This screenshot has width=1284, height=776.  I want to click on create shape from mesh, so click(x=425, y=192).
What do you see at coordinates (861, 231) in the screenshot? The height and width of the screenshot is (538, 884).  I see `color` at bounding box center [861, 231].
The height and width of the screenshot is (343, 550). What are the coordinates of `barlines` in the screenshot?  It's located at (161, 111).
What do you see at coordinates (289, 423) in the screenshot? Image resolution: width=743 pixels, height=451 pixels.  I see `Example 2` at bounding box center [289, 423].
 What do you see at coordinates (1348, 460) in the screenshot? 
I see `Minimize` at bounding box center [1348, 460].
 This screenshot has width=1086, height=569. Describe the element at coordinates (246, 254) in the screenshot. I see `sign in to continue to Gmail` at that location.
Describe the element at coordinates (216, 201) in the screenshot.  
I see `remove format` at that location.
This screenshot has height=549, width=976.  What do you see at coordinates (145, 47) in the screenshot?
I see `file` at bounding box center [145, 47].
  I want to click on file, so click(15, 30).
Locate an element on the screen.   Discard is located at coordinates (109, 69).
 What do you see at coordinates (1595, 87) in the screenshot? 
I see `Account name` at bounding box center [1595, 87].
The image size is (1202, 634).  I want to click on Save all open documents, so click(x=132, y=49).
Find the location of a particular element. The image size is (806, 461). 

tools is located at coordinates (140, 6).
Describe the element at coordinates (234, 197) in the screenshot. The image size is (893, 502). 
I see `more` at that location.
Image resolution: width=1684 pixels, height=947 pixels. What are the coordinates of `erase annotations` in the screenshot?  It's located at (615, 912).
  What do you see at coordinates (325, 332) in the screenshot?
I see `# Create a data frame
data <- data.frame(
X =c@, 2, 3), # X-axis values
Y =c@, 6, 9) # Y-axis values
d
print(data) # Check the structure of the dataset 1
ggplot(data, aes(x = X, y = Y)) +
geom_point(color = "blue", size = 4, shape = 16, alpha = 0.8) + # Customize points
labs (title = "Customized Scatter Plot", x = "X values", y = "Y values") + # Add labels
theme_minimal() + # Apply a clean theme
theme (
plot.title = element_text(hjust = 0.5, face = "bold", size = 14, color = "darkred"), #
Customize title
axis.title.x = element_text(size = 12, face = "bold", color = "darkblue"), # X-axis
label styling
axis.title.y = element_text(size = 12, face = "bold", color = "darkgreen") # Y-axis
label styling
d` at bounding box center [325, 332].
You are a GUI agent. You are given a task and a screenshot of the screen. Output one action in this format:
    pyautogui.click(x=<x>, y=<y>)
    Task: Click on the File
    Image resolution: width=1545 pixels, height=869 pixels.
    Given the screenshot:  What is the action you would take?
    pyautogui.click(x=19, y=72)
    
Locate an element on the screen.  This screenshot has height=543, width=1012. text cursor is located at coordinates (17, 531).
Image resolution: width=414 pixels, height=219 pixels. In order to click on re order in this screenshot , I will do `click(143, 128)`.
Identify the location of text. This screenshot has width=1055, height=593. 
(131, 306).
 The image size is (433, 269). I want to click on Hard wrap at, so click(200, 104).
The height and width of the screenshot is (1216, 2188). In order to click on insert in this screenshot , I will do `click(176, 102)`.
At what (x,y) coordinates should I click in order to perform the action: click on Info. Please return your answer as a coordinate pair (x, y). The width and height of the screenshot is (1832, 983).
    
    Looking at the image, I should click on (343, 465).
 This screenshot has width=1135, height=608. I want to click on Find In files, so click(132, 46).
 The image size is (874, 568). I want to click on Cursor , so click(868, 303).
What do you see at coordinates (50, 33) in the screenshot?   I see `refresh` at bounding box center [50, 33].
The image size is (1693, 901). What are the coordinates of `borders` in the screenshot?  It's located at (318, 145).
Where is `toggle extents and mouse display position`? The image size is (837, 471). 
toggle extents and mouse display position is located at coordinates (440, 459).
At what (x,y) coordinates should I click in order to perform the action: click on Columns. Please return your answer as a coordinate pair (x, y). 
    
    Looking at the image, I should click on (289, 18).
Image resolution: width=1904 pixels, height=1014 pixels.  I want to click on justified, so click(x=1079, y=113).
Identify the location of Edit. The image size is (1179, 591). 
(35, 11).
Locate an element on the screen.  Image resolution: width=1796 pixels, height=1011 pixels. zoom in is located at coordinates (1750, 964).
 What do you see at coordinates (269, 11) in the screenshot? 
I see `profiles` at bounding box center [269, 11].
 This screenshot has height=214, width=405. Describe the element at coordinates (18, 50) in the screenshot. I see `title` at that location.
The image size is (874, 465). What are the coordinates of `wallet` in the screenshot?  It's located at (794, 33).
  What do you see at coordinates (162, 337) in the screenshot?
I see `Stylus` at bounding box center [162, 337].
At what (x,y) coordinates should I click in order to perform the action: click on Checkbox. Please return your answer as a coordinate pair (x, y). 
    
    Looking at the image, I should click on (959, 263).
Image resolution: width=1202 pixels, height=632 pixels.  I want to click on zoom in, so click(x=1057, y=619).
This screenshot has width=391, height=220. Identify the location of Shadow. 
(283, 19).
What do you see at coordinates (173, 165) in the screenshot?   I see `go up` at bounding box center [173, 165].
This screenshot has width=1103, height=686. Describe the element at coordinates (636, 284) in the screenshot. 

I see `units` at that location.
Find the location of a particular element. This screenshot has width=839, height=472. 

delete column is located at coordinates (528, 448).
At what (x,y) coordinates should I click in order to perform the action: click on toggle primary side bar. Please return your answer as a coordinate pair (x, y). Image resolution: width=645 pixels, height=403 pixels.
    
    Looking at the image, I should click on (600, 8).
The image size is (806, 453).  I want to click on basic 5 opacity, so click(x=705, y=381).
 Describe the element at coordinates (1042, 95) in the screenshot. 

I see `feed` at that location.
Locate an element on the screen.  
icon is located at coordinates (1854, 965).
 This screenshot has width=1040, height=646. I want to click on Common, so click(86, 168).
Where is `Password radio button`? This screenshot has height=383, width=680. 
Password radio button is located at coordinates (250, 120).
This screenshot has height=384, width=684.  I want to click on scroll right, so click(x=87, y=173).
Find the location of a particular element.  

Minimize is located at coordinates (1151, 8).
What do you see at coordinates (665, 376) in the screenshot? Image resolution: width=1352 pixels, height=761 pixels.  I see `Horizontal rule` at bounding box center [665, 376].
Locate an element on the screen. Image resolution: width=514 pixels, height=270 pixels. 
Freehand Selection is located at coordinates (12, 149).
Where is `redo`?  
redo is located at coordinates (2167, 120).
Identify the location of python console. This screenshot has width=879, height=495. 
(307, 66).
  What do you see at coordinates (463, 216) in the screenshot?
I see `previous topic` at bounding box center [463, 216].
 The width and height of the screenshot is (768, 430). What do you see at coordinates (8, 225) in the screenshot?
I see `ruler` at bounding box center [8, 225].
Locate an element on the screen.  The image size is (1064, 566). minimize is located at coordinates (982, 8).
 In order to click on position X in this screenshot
_ _ _ _ _ _ _
EXERCISE:
Copy out each line of the data above that contains the word "Describe".

FINAL RESULT:
 This screenshot has width=1086, height=569. Describe the element at coordinates (246, 254) in the screenshot. I see `sign in to continue to Gmail` at that location.
Describe the element at coordinates (216, 201) in the screenshot.  
Describe the element at coordinates (234, 197) in the screenshot. The image size is (893, 502). 
 This screenshot has height=214, width=405. Describe the element at coordinates (18, 50) in the screenshot. I see `title` at that location.
This screenshot has width=1103, height=686. Describe the element at coordinates (636, 284) in the screenshot. 
 Describe the element at coordinates (1042, 95) in the screenshot. 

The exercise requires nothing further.